Cette demande de suppression des modèles, souvent appelée dé-entraînement, représente un défi technique colossal pour les entreprises d'IA, car il est extrêmement complexe d'isoler et d'effacer l'influence de données spécifiques une fois qu'elles ont été assimilées par les poids d'un réseau de neurones.
Une bataille juridique qui redessine le marché
Cette affaire n'est pas isolée. Elle s'ajoute à une multitude de procédures engagées par des détenteurs de droits d'auteur contre Meta, Anthropic ou OpenAI. Le point de friction reste le même : la frontière entre l'apprentissage d'une machine, qui serait comparable à la lecture humaine, et la copie illégale à échelle industrielle.
Pour les entrepreneurs et les dirigeants d'entreprises technologiques, l'issue de ces procès déterminera le coût futur de l'entraînement des IA. Si les tribunaux tranchent en faveur des éditeurs, le modèle actuel du scraping gratuit devra être remplacé par des accords de licence onéreux, modifiant ainsi la structure de coûts des startups d'IA.
L'impact pour les entreprises et l'écosystème en France
Bien que ce litige se déroule sur le sol américain, les répercussions pour le tissu d'entreprise français sont immédiates. La France, avec son ambition portée par le plan France 2030, cherche à devenir un leader européen de l'IA. Cependant, le cadre réglementaire européen est plus strict que celui des États-Unis. L'AI Act impose des obligations de transparence sur les données utilisées pour l'entraînement des modèles, ce qui pourrait faciliter les actions de groupe des éditeurs de presse français.

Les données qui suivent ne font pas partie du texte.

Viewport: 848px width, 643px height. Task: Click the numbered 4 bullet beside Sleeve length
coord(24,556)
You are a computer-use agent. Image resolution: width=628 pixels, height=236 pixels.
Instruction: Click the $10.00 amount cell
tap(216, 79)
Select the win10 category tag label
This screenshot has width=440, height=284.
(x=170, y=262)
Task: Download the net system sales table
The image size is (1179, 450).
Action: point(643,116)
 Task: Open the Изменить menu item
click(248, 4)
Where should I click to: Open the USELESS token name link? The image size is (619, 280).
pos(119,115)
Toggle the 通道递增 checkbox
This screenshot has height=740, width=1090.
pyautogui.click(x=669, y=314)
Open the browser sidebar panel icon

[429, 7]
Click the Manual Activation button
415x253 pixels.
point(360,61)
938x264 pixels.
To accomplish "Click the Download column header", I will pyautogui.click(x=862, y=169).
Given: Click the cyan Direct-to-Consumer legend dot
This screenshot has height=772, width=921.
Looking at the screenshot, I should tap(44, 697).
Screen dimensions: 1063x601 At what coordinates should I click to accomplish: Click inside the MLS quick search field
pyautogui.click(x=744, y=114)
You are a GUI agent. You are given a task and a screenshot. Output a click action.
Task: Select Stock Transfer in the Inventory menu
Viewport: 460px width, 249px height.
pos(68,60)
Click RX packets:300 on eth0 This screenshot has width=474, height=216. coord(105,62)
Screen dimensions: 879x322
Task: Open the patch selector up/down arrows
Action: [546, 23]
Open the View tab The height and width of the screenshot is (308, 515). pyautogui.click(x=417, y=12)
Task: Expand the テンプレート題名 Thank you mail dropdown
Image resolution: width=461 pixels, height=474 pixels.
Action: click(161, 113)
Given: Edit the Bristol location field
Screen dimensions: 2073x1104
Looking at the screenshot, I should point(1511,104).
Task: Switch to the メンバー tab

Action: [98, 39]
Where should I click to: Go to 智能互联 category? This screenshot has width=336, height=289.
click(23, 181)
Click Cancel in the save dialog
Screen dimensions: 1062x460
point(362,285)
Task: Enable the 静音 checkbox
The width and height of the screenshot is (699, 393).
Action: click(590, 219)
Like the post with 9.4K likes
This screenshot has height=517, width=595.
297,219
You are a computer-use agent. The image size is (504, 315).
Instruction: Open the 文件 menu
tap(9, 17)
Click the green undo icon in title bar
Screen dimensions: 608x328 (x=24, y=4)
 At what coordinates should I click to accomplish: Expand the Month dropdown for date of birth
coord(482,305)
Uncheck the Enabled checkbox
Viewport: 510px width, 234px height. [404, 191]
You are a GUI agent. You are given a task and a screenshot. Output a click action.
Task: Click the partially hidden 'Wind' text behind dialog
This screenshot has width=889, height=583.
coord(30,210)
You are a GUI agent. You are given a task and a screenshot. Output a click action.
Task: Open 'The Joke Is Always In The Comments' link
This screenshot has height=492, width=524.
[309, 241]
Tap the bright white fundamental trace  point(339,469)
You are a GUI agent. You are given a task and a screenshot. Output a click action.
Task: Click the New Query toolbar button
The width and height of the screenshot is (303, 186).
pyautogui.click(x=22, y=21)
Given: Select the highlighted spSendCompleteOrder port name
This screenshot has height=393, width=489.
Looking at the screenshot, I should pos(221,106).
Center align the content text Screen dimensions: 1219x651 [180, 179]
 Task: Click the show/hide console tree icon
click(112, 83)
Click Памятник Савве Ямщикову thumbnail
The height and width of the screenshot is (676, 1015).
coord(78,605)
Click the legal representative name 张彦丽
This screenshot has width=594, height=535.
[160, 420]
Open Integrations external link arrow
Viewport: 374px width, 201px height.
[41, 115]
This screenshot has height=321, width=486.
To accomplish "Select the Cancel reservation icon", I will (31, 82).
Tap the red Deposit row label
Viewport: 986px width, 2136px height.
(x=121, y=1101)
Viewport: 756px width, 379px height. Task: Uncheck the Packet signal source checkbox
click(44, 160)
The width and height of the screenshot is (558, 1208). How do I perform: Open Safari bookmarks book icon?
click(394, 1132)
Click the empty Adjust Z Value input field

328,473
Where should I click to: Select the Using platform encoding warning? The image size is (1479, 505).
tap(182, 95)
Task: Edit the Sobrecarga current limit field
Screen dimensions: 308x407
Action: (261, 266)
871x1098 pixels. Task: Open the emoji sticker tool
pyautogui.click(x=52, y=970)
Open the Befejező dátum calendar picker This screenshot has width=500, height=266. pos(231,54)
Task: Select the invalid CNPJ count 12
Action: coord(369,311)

Pour les entreprises locales développant des solutions d'IA, cette actualité souligne l'importance de sécuriser les droits de propriété intellectuelle dès la phase de conception. Le modèle du scraping sauvage devient un risque juridique et financier majeur. Les acteurs français pourraient ainsi privilégier des approches basées sur des données propriétaires ou des partenariats explicites avec les médias, transformant une contrainte légale en un avantage compétitif basé sur l'éthique et la légalité.
Enfin, pour les médias régionaux français, qui font face aux mêmes défis de monétisation que Newsday ou The Seattle Times, ces procès servent de baromètre. Ils ouvrent la voie à une possible reconnaissance d'un droit à la rémunération pour l'apport de valeur intellectuelle, essentielle pour maintenir un journalisme de qualité capable d'alimenter, paradoxalement, les futures innovations technologiques.
Questions fréquentes
Pourquoi The Seattle Times et Newsday poursuivent-ils OpenAI et Microsoft ?
Ils accusent ces entreprises d'avoir copié sans autorisation leurs articles, y compris ceux protégés par des paywalls, pour entraîner des outils comme ChatGPT et Copilot.
Qu'est-ce que le scraping mentionné dans la plainte ?
Le scraping est une technique automatisée d'extraction de données web. Ici, les journaux affirment que leurs sites ont été aspirés pour alimenter les bases de données des IA.
Que demandent concrètement les journaux au tribunal ?
Ils demandent la destruction des copies de leurs œuvres et, plus radicalement, la suppression des ensembles de données et des modèles d'IA qui intègrent leurs contenus.
Quelle est la position de Microsoft et OpenAI ?
OpenAI invoque le principe de l'utilisation équitable (fair use) et les données publiques. Microsoft s'est dit surpris par la plainte mais ouvert à la discussion.